When I was a kid, my family got a dog, and I got sent to doggy training school with this dog. This was in the day when you didn’t start training your dog till it was six month old, since the training consisted of yanking it around with a choke collar. (I’ve since been told that this method was actually popularized by literal Nazis. I choose to believe that’s true.) Since the dog weighed as much as I did, it didn’t go well. Or maybe it did. During the whole training, he was the least well-behaved dog in the class (with some kind of shepherd a close second). On the day of the final exam, it was windy and there were bits of paper, bags, and leaves blowing around. Almost every other dog in the class was out of their minds running after the flotsam. Jack got first place, since he was the least badly-behaved dog in the class. (The Shepherd got second.) Jack went on to be a wonderfully well-behaved dog, within reason. (Where he found all those bras he placed on the front lawn I don’t know.)

When I was an adult, I got a Malamute mix, and went to a dog training class. The trainer, who had a Sheltie, gave us lots of advice, and had us do things like teach a long recall by having the dog attached by a long length of clothesline. The scar between my fingers is no longer visible. For complicated reasons, I also ended up with a Dane/Shepherd mix (Chester Burnette). So I trained both dogs. Chester was so good he became a demo dog, and I flirted with the idea of becoming a dog trainer. After all, I had done such a great dog with Chester. This is called post hoc ergo propter hoc. Meanwhile, the Malamute mix (named Hoover) would take off if the door was opened more than two inches. I dismissed that training failure as my not having been experienced enough. Nah. He was a Malamute.

I read a lot of books and articles on dog training (and a fair amount on cat training), and it was all very emphatic, very clear, and contradictory.

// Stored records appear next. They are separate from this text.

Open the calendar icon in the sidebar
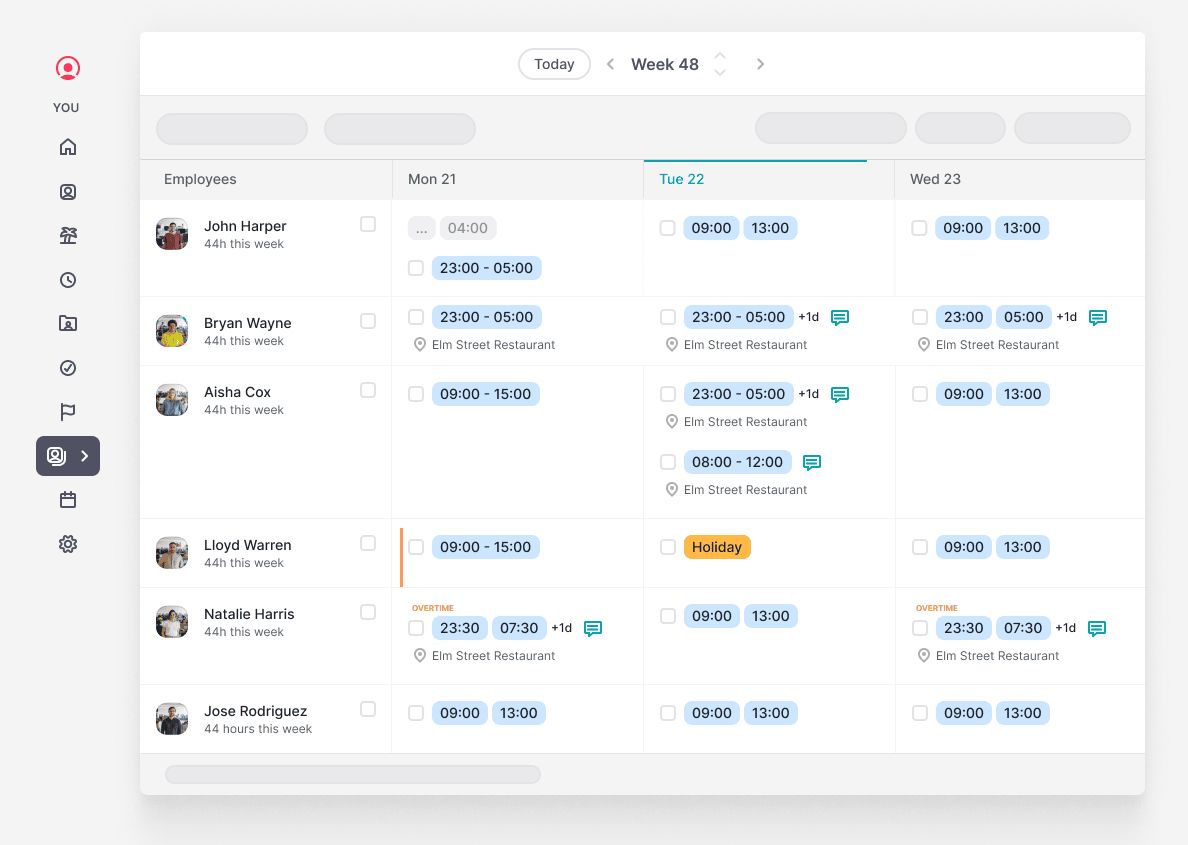 point(67,499)
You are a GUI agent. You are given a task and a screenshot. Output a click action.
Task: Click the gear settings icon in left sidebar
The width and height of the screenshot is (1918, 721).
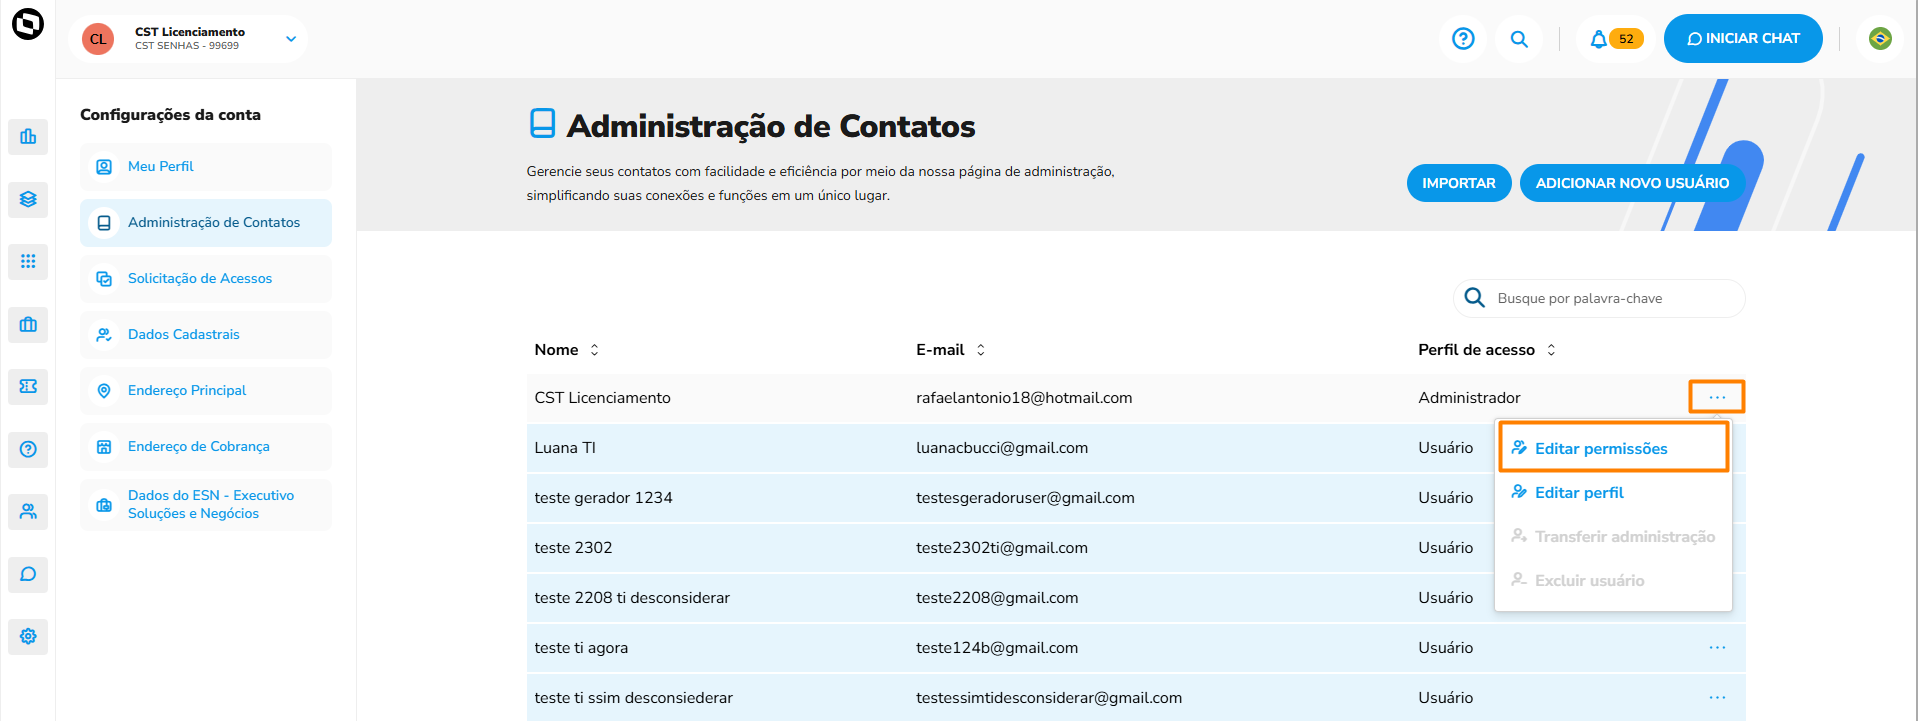pyautogui.click(x=28, y=636)
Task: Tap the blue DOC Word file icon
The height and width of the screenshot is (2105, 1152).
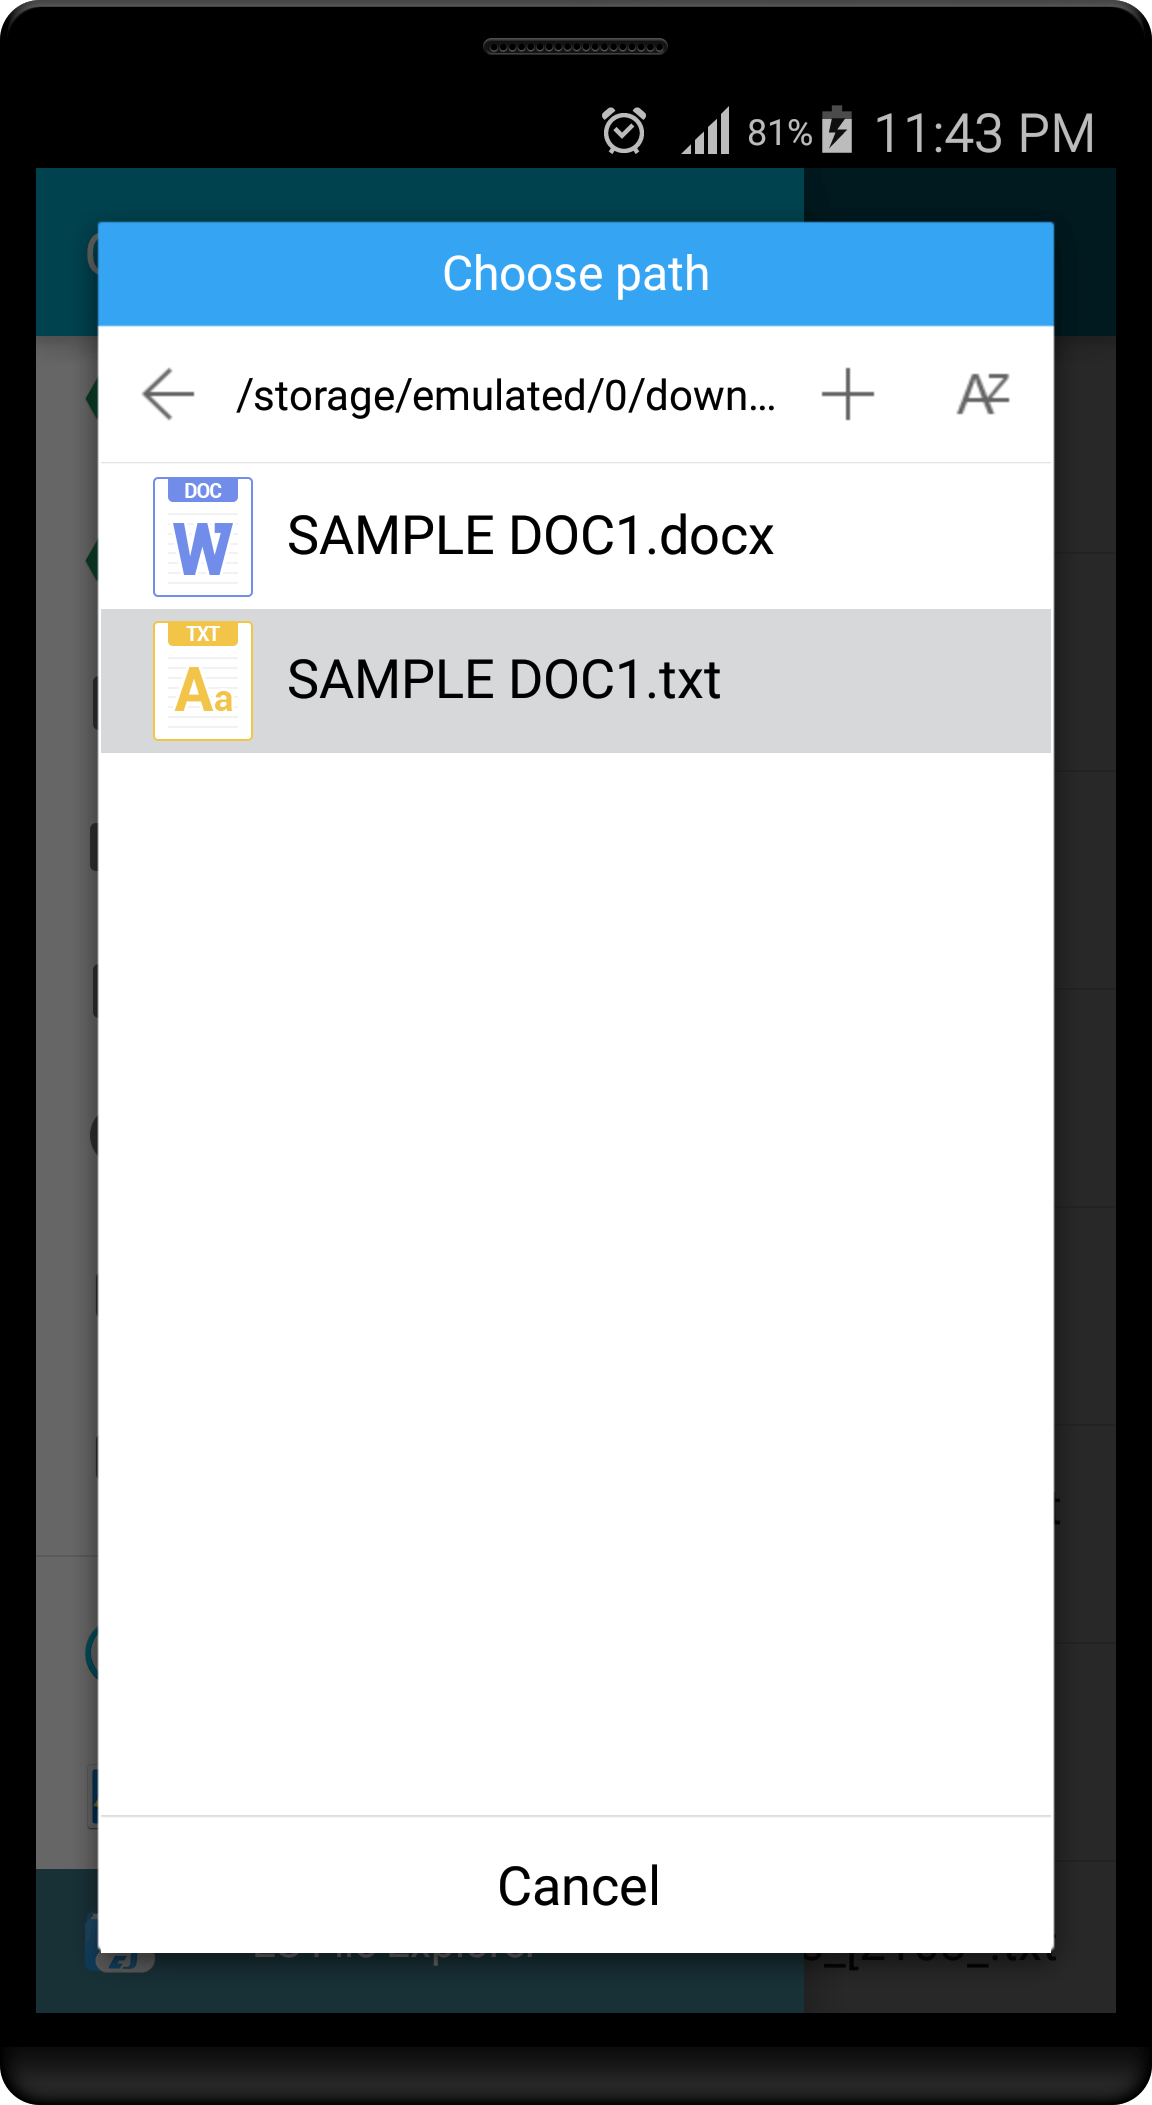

It was all in the genre of “You just have to [do this one thing] and you will have a perfectly behaved dog.” But, were that true, then there would only be one dog training book, or all the books would say the same thing. There’s more than one book, and they contradict each other. So, training a dog is not a simple thing that involves doing just this one thing.

I ended up deciding that all the advice was good. It had worked for the trainer, and their training of their dog. Almost all advice about dog training is good, but it isn’t all relevant to every situation. At that time, there was a big thing about dominance in dog training (the Monks of New Skete were big), and that worked with the Malamute. If I wanted him to sit, I needed to plant my feet, stand up straight, and say, “Sit” like I was a boot camp instructor. That was good advice. For Hoover.

If I did that with Chester, he would climb onto the couch and cover his eyes with his paws. It was bad advice for Chester.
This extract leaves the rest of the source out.